(EXTRAIT CHOISI):
****

# BackMarket



## nicomarcos (15 Mai 2019)

Bonjour à tous,
Qui a déjà acheté chez BackMarket, car là j'ai un gros soucis.
J'ai acheté un iPhone en février, au fil du temps je le sentais mal, beaucoup de bugs, de plus en plus
au fil du temps  et hier soir : H-S complet.
Je les contacte par mail pour la marche à suivre (sous garantie), ils me mettent en relation avec le reconditionneur qui me réponds que mon téléphone n'est pas garanti car BackMarket ne les paye pas. Je lui réponds que c'est pas mon problème et il me donne leur N° de téléphone.
 et comme par hasard ligne en panne "exceptionnellement" aujourd'hui. J'en suis à mon Xème mail, plus de réponse.
Moralité j'ai plus de téléphone et plus d'interlocuteur !
Super, sérieux tout ça


----------



## peyret (15 Mai 2019)

****

(PROBLÈMES À RÉSOUDRE):
- A) D'après le fil sur BackMarket, en quel mois l'iPhone a-t-il été acheté ?
- B) Recopiez mot pour mot le passage du fil sur BackMarket qui va de « ## nicomarcos (15 » à « N° de téléphone. ».

(SEGMENT DE DONNÉES):

****

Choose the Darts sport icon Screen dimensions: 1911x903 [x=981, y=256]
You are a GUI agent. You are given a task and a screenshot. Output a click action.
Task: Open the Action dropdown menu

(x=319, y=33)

****

(RÉPONSES AUX EXERCICES):
- A) En février.

- B)
## nicomarcos (15 Mai 2019)

Bonjour à tous,
Qui a déjà acheté chez BackMarket, car là j'ai un gros soucis.
J'ai acheté un iPhone en février, au fil du temps je le sentais mal, beaucoup de bugs, de plus en plus
au fil du temps  et hier soir : H-S complet.
Je les contacte par mail pour la marche à suivre (sous garantie), ils me mettent en relation avec le reconditionneur qui me réponds que mon téléphone n'est pas garanti car BackMarket ne les paye pas. Je lui réponds que c'est pas mon problème et il me donne leur N° de téléphone.